## Task to carry out
Within the records below, find each line with the word "computer" and copy it out.

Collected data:
————————

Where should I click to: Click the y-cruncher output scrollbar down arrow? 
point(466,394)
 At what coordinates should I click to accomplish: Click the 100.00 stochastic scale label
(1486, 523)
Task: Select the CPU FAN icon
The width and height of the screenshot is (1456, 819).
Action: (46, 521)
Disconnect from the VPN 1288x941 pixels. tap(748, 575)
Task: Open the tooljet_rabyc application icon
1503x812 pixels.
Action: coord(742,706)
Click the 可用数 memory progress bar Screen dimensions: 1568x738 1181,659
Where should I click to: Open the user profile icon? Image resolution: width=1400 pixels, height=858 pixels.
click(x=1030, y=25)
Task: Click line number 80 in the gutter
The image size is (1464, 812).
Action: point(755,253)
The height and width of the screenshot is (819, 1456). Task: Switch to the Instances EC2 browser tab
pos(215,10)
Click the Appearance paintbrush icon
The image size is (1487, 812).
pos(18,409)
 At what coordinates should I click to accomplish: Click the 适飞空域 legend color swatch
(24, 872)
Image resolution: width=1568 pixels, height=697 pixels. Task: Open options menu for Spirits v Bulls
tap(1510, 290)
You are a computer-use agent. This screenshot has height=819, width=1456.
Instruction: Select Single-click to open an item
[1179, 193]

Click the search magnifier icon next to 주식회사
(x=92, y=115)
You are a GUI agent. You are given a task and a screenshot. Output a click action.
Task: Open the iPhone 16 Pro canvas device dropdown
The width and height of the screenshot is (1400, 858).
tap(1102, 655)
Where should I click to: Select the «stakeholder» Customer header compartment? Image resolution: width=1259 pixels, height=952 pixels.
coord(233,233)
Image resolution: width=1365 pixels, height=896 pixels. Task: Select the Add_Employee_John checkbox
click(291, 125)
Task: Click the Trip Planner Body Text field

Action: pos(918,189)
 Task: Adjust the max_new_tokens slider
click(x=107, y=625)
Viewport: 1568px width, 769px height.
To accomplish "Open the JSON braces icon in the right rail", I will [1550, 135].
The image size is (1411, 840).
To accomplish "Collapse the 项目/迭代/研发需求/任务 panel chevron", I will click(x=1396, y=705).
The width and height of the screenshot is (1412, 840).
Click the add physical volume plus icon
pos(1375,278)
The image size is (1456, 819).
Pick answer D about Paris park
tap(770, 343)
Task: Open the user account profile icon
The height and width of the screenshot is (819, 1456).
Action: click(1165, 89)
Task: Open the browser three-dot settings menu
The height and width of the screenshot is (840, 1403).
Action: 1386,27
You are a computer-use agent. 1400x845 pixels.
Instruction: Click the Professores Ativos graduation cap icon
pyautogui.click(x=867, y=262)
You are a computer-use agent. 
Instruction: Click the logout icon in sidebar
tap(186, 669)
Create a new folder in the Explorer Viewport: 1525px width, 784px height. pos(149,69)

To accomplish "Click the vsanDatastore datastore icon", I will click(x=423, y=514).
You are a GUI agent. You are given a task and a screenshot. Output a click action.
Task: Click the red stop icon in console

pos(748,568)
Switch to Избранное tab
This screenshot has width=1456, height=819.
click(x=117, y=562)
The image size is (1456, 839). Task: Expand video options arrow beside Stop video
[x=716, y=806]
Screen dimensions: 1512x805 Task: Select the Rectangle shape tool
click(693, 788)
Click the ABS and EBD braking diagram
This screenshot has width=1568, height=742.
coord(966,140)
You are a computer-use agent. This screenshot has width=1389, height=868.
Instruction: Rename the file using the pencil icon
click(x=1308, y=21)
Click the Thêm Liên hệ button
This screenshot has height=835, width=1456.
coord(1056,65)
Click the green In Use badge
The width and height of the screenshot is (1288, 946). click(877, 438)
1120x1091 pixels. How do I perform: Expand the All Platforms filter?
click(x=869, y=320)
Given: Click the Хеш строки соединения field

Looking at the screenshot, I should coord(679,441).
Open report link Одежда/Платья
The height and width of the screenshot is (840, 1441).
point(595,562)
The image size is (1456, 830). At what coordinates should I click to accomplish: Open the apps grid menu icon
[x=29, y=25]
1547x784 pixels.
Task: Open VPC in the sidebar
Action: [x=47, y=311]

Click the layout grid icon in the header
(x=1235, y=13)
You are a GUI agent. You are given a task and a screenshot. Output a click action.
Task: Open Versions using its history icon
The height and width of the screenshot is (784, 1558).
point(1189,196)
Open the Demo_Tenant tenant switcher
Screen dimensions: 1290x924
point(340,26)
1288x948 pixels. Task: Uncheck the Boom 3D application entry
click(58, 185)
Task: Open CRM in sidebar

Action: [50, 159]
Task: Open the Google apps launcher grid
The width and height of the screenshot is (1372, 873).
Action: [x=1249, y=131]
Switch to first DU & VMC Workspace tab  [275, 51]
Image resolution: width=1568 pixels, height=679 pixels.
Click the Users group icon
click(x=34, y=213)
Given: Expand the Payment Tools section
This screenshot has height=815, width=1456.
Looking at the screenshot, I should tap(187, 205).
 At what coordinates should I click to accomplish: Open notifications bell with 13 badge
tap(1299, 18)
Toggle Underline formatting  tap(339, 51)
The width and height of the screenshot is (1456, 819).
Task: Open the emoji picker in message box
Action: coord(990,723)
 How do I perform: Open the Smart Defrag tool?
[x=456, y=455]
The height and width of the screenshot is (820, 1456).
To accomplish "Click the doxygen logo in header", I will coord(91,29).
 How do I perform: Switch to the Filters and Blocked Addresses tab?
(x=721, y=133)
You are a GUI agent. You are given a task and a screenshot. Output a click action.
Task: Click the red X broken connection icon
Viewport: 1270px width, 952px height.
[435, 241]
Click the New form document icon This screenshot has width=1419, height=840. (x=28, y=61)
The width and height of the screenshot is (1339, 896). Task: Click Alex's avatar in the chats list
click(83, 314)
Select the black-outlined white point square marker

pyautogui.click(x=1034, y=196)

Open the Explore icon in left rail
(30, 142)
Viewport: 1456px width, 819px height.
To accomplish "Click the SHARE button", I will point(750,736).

————————

## Reply
You are a computer-use agent. This screenshot has height=819, width=1456.
You are a computer-use agent. 1400x845 pixels.
You are a computer-use agent. 
You are a computer-use agent. This screenshot has width=1389, height=868.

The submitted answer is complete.